But Mr. Jackson is forcing himself into the marketplace of public opinion and media punditry by promoting his 1993 documentary, "Death & Taxes," by hitching it to the tragedy in Oklahoma City.
"Death & Taxes" chronicles the life and death of Gordon Kahl, a farmer-turned-tax protester who killed two U.S. marshals and wounded three others in Medina, N.D., in 1983. Several months later, he resurfaced in Arkansas and was killed by federal agents.
The movie opened in September 1993 in five North Dakota towns and had a successful two-week run, Mr. Jackson said. It has also run at film festivals in London and Boston.
But now "Death & Taxes" is getting increased attention from a grass-roots marketing effort in the wake of the Oklahoma City bombing. Last week, Mr. Jackson issued a news release touting his film, headlined "The prequel to the Oklahoma City bombing."
Even before Oklahoma City, Mr. Jackson was marketing videos of his documentary with an 800 number-1-800-BURY-IRS-publicized in newsletters and direct mailings to state militia members.
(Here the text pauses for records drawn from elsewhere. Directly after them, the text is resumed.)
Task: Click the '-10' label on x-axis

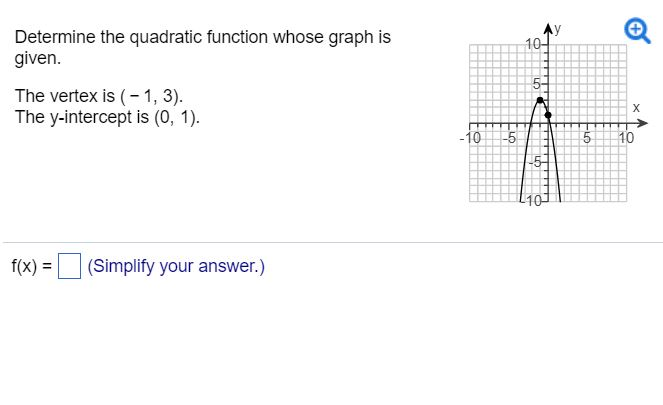Action: (470, 138)
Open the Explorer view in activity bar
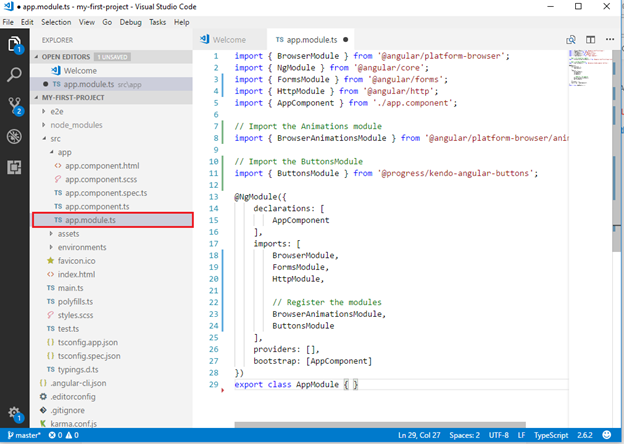Image resolution: width=624 pixels, height=444 pixels. [x=16, y=45]
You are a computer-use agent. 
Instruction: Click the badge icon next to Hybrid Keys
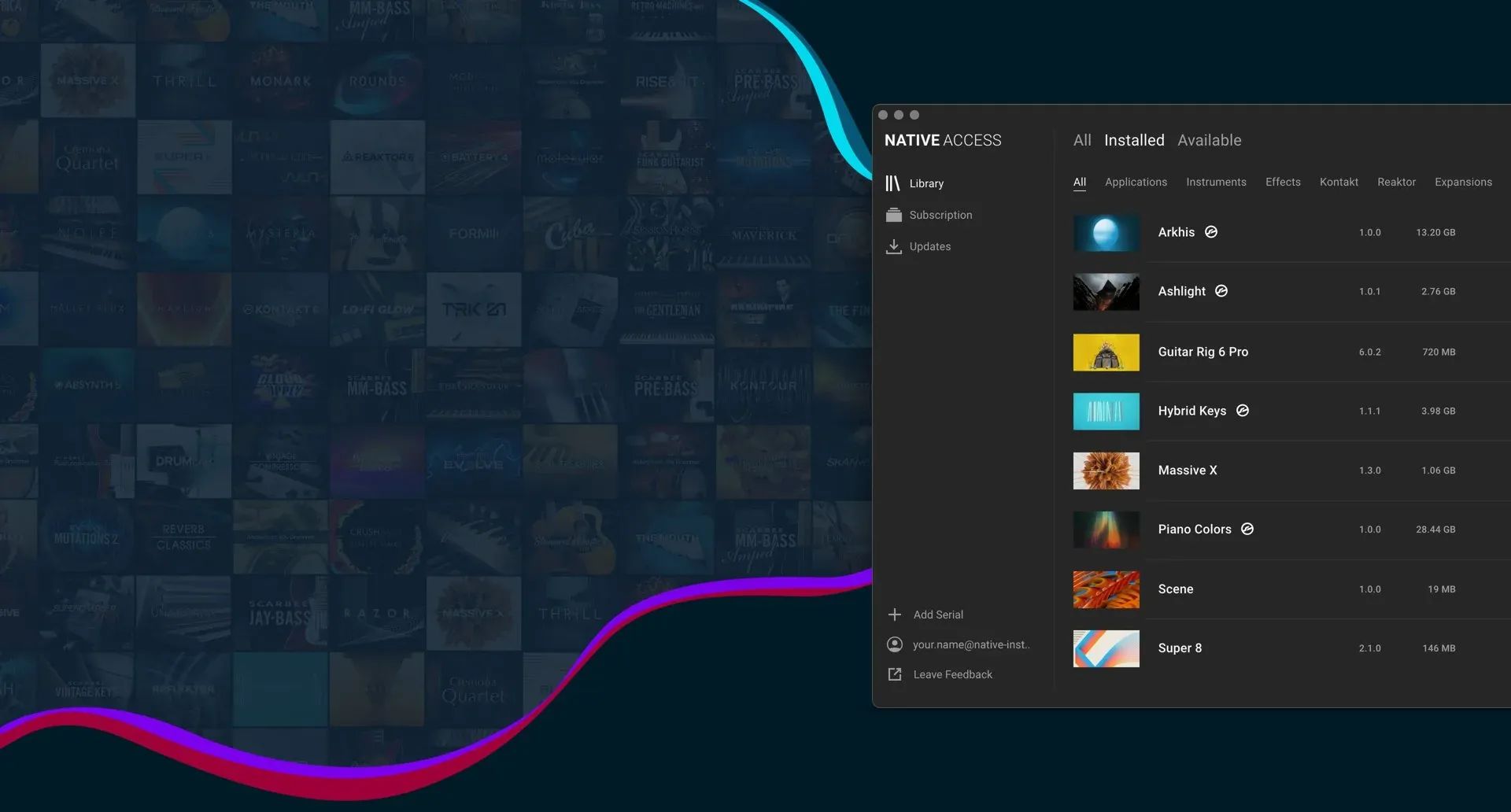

The activity is being organized by Mr. Jackson's Country People Productions, Marina del Rey, Calif.
Mr. Jackson defended such tactics, saying the national news media have invited discussion of Mr. Kahl by frequently mentioning him in their Oklahoma City coverage.
The filmmaker is currently producing infomercials for video versions of his movie that he wants to run on the National Empowerment Network, a cable channel dedicated to airing conservative points of view.